On parle beaucoup de RH. On débat de l’engagement quand il s’effrite, de l’absentéisme quand il augmente, des compétences quand elles manquent. On oppose le télétravail au présentiel, on promet que l’intelligence artificielle va tout changer, on se dispute depuis des décennies sur le temps de travail.
Mais parlons-nous assez du travail lui-même ?
Pas seulement du contrat de travail, du Code du travail ou des indemnités de France Travail. Du travail réel : ce que les personnes font chaque jour, ce qu’on leur demande, ce qu’elles peuvent réellement accomplir. Les arbitrages qu’elles doivent rendre, les outils qui les aident ou les entravent, les objectifs parfois incompatibles, la reconnaissance qu’elles reçoivent, ou non. Le collectif qui soutient, transmet et protège, ou celui qui finit par épuiser.
C’est pourtant là que tout se joue.
L’engagement ne se décrète pas : il se construit dans la possibilité de faire du bon travail. L’absentéisme ne se réduit pas à un indicateur : il interroge souvent ce qui rend le travail difficilement tenable. La performance ne tombe pas du ciel : elle dépend de la manière dont le travail est organisé, partagé, piloté et reconnu.
Même la fidélisation, l’attractivité, la montée en compétences, l’efficacité managériale ou l’adoption de l’IA ramènent, tôt ou tard, à cette même question : que permettons-nous réellement aux personnes de faire au travail ?
Le travail est le nœud gordien de beaucoup de nos problèmes RH. Il est aussi la pierre angulaire de nombreuses solutions.
Il mérite donc mieux que des positions dogmatiques sur l’intelligence artificielle. Mieux que des débats abstraits sur le nombre d’heures ou de jours travaillés. Mieux, surtout, que ces injonctions contradictoires faites aux salariés et aux managers : être plus autonomes, plus disponibles, plus productifs, plus engagés… tout en faisant davantage avec moins.
La question n’est pas seulement de savoir s’il faut travailler plus, moins ou autrement.

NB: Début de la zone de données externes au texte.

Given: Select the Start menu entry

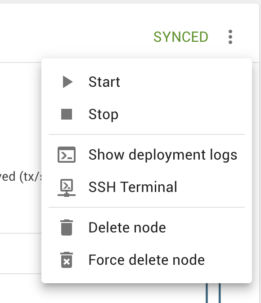Looking at the screenshot, I should coord(147,82).
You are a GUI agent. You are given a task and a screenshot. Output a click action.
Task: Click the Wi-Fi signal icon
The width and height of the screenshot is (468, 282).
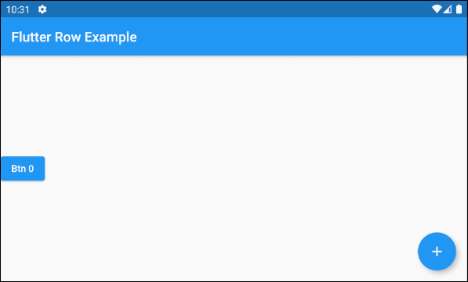pos(437,9)
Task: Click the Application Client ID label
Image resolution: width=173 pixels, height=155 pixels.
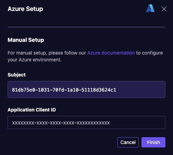Action: [32, 110]
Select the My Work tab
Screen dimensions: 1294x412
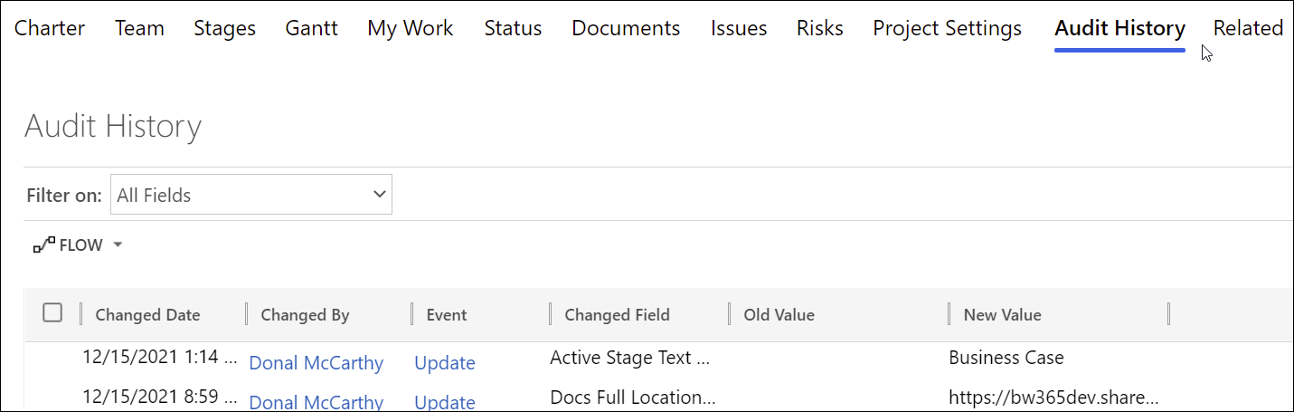(x=411, y=28)
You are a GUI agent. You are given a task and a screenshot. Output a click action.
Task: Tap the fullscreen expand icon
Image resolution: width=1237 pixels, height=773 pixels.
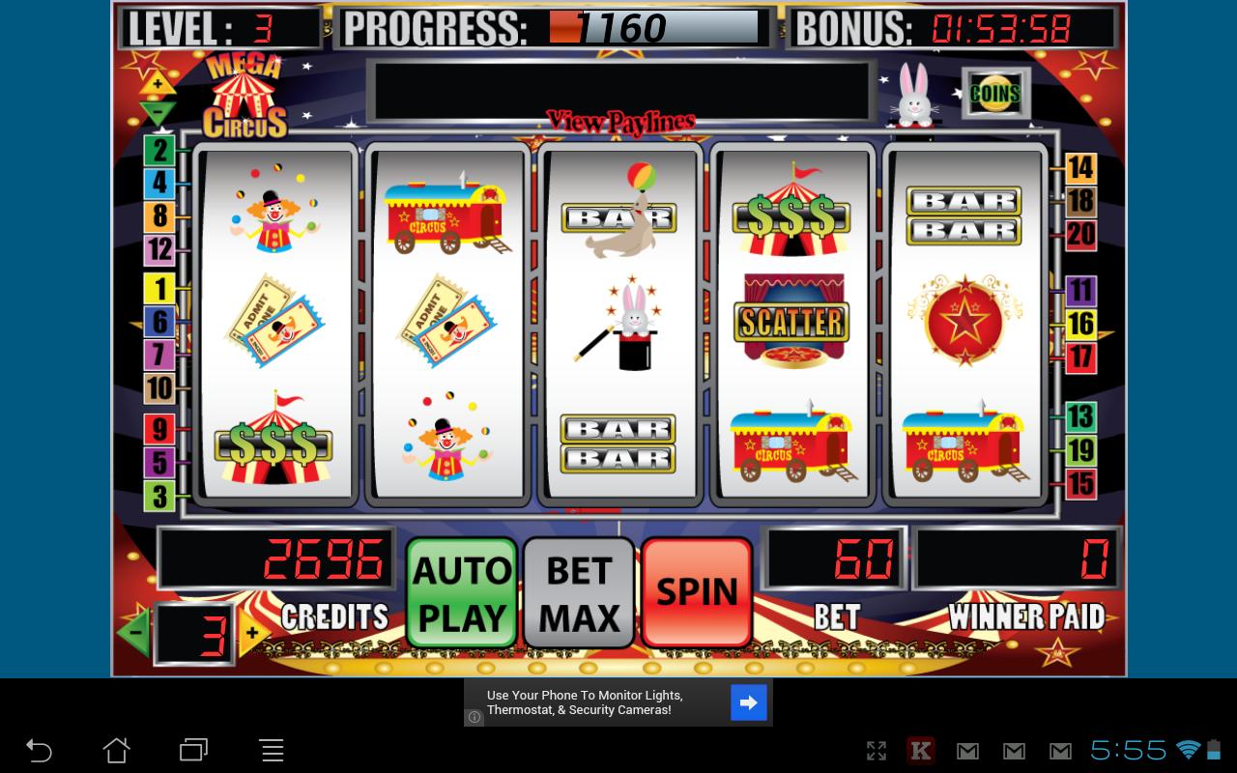[877, 751]
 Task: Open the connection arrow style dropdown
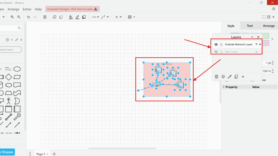(98, 17)
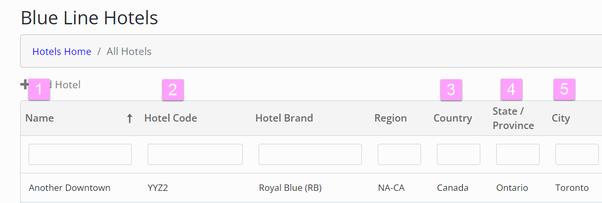Open the Hotels Home breadcrumb link
The height and width of the screenshot is (203, 602).
[62, 51]
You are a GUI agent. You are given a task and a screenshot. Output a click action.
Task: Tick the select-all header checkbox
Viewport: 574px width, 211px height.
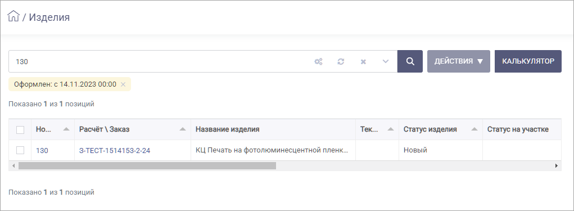point(20,129)
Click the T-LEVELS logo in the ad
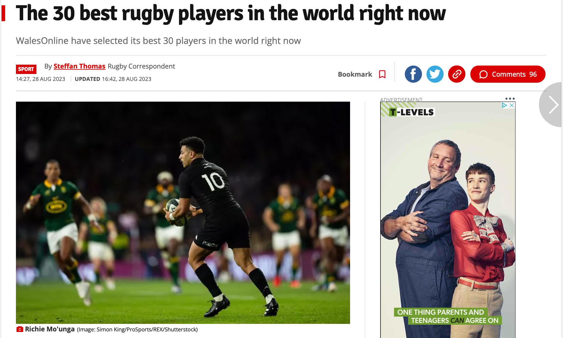The height and width of the screenshot is (338, 563). tap(412, 112)
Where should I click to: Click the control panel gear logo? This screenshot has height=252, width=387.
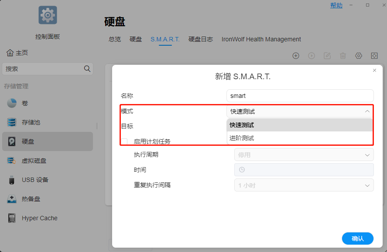click(48, 15)
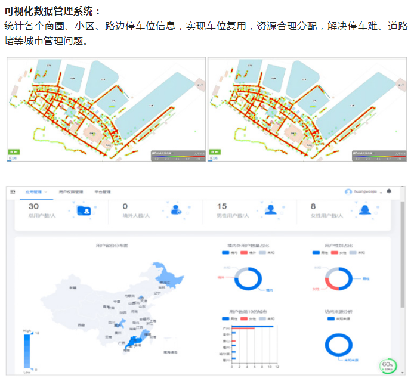Click the female users icon
This screenshot has height=378, width=411.
point(364,210)
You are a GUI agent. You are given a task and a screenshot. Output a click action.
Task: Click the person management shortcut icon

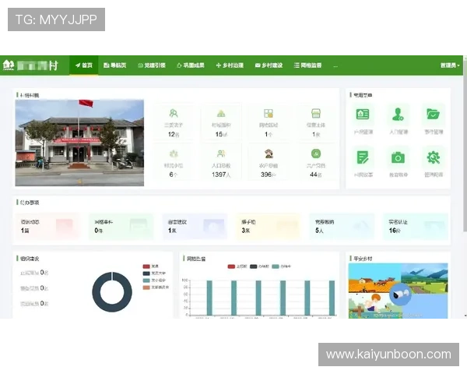pyautogui.click(x=398, y=115)
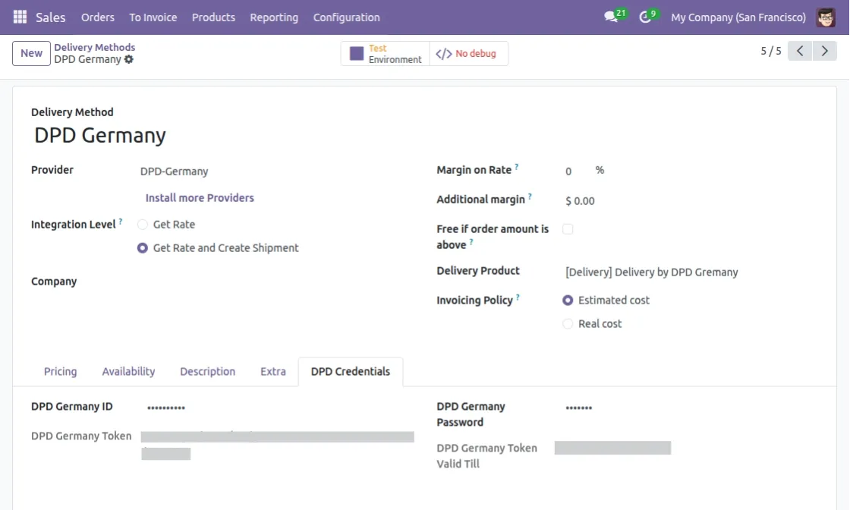Click the user avatar in top bar
The image size is (850, 510).
(x=826, y=17)
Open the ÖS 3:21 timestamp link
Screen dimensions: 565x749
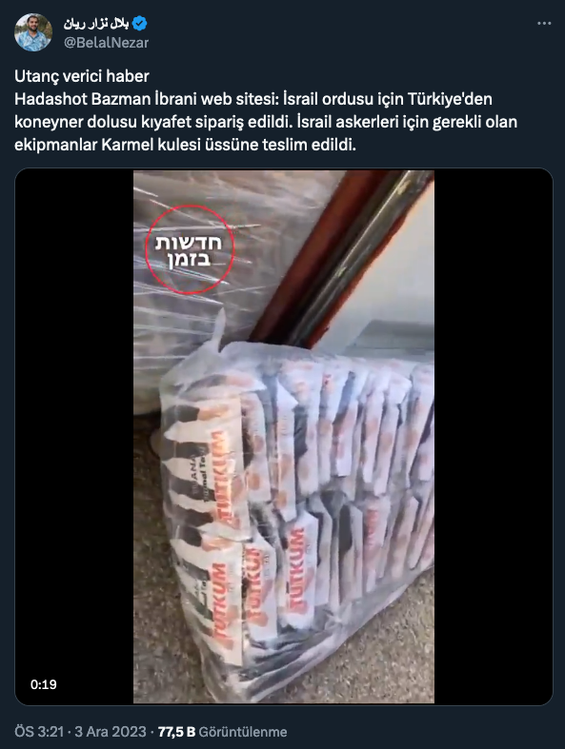39,732
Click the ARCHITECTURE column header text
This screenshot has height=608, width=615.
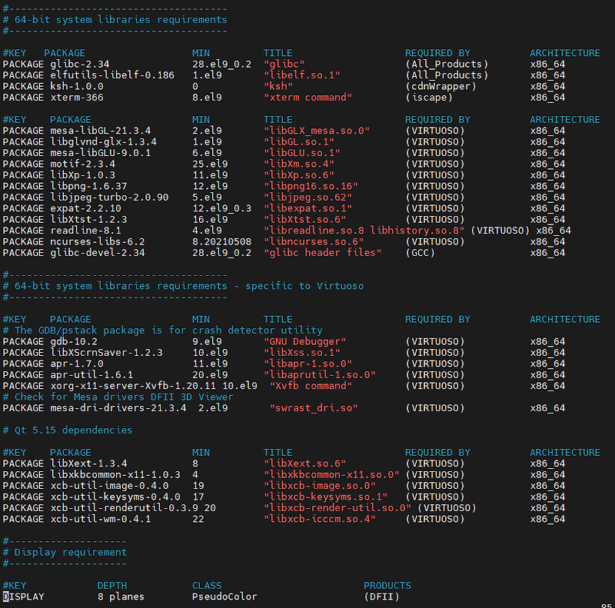(x=565, y=52)
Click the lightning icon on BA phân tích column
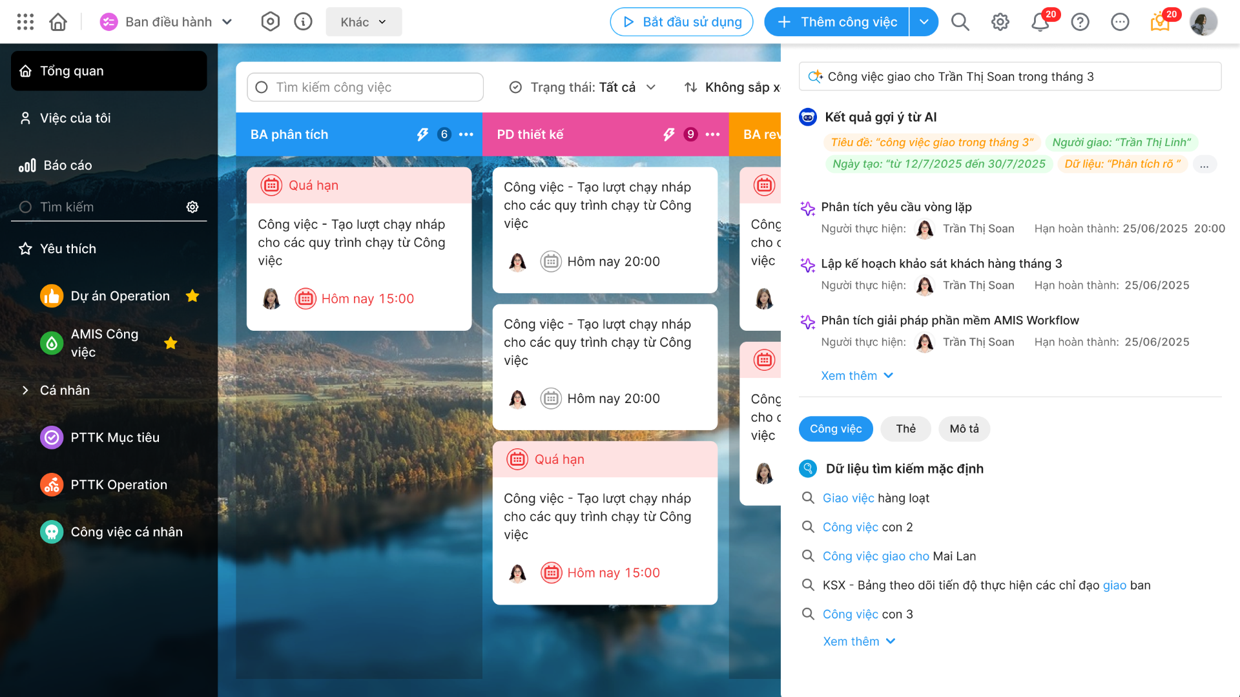The width and height of the screenshot is (1240, 697). pyautogui.click(x=422, y=134)
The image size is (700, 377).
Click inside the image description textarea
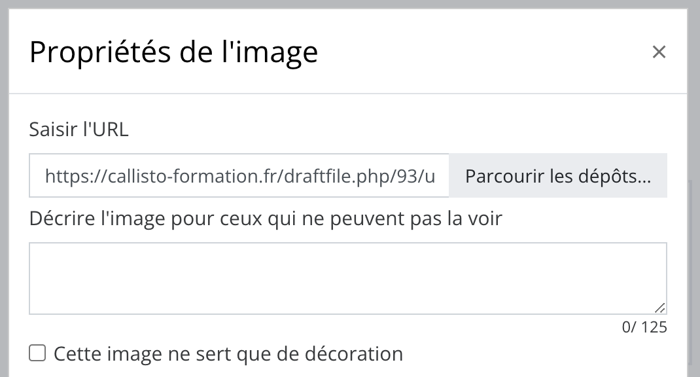tap(347, 275)
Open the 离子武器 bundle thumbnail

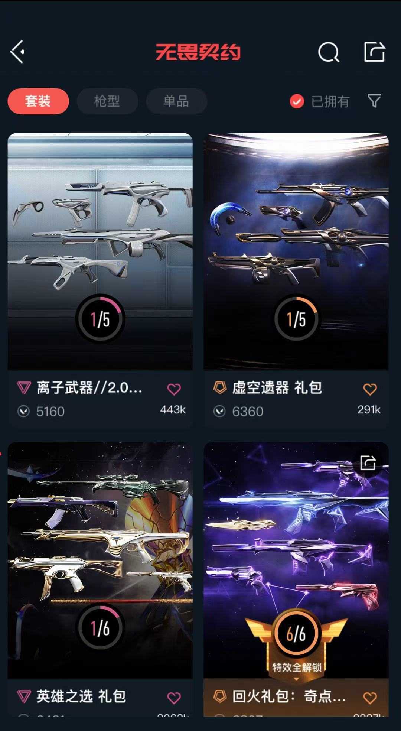coord(100,251)
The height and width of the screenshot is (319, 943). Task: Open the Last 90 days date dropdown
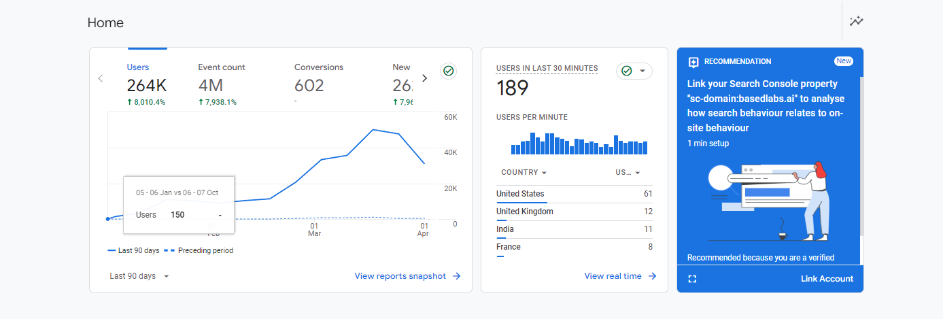(139, 276)
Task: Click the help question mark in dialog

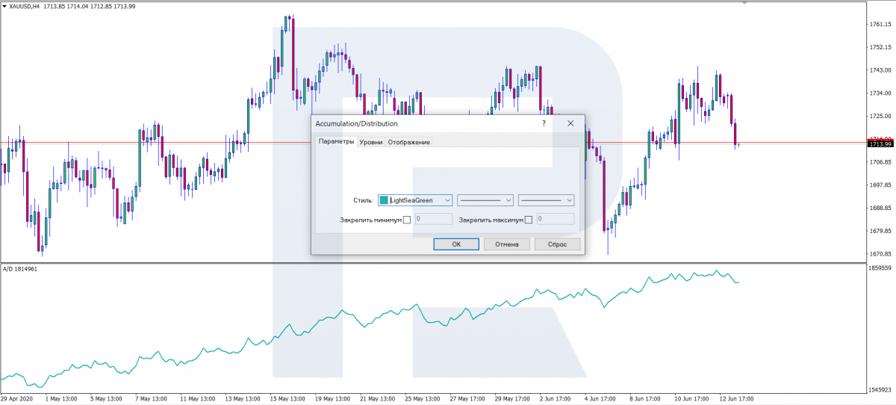Action: (544, 123)
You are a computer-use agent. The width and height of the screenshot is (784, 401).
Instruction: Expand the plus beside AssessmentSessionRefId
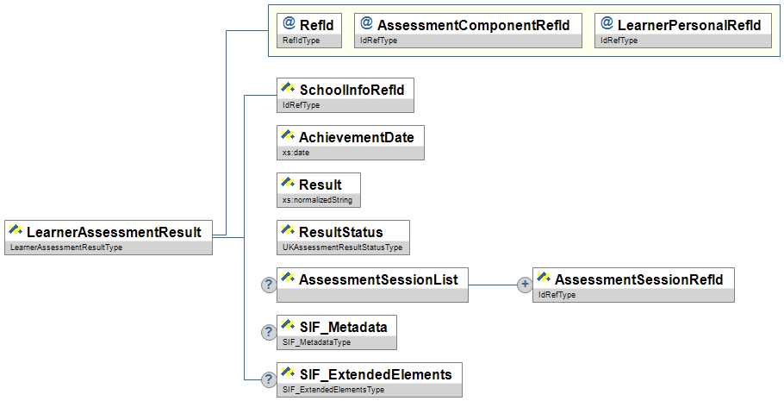click(x=524, y=284)
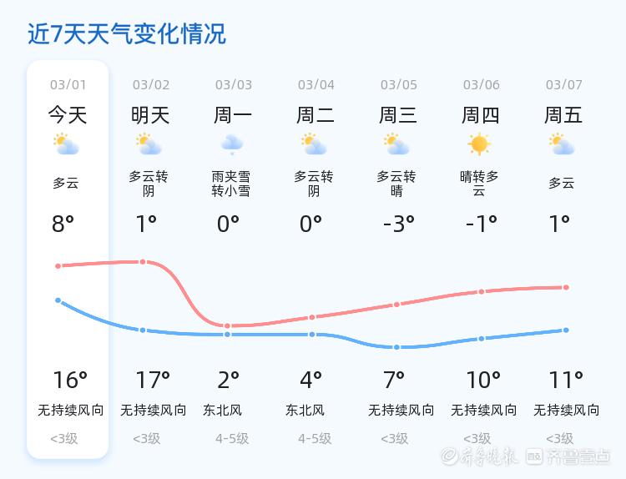
Task: Click the cloudy icon under 明天
Action: click(x=149, y=144)
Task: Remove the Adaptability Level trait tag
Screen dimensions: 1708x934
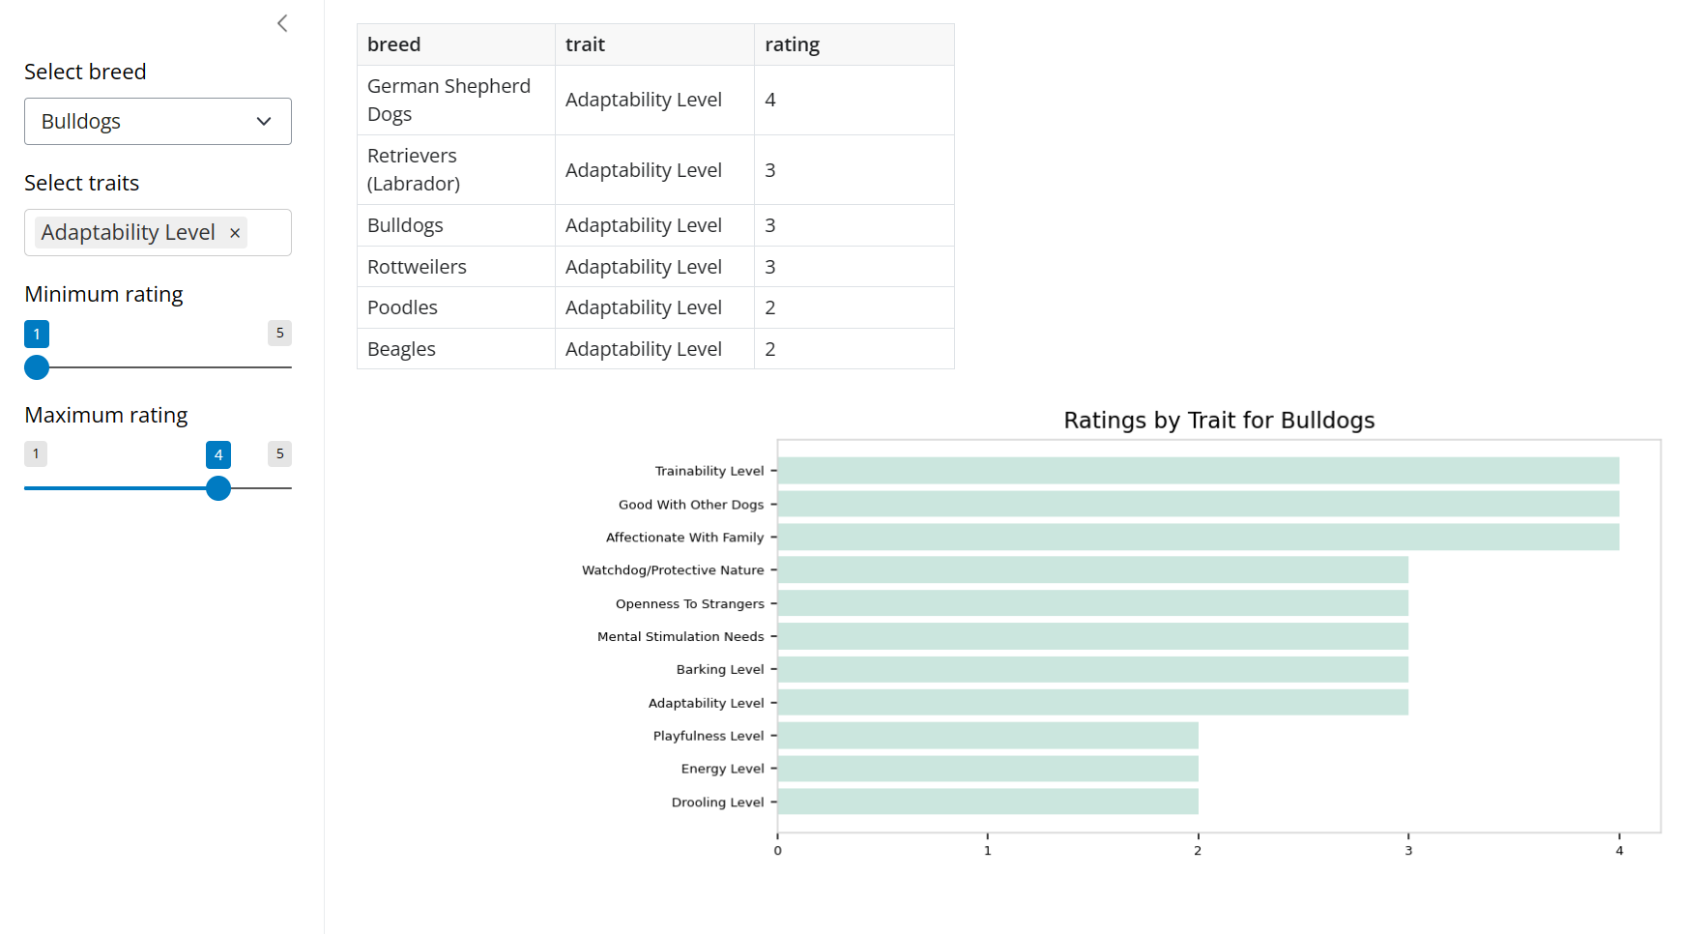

Elle est de savoir comment rendre le travail meilleur : plus compréhensible, plus faisable, mieux organisé, mieux équipé, mieux transmis, mieux reconnu. Et, au fond, plus digne d’être fait.
La Fonction RH retrouvera une place stratégique non pas en ajoutant une politique de plus aux politiques existantes, mais en redevenant l’architecte d’un travail qui permette de mieux réussir ensemble, d’apprendre chaque jour et de retrouver l’envie et la fierté de ce que l’on fait.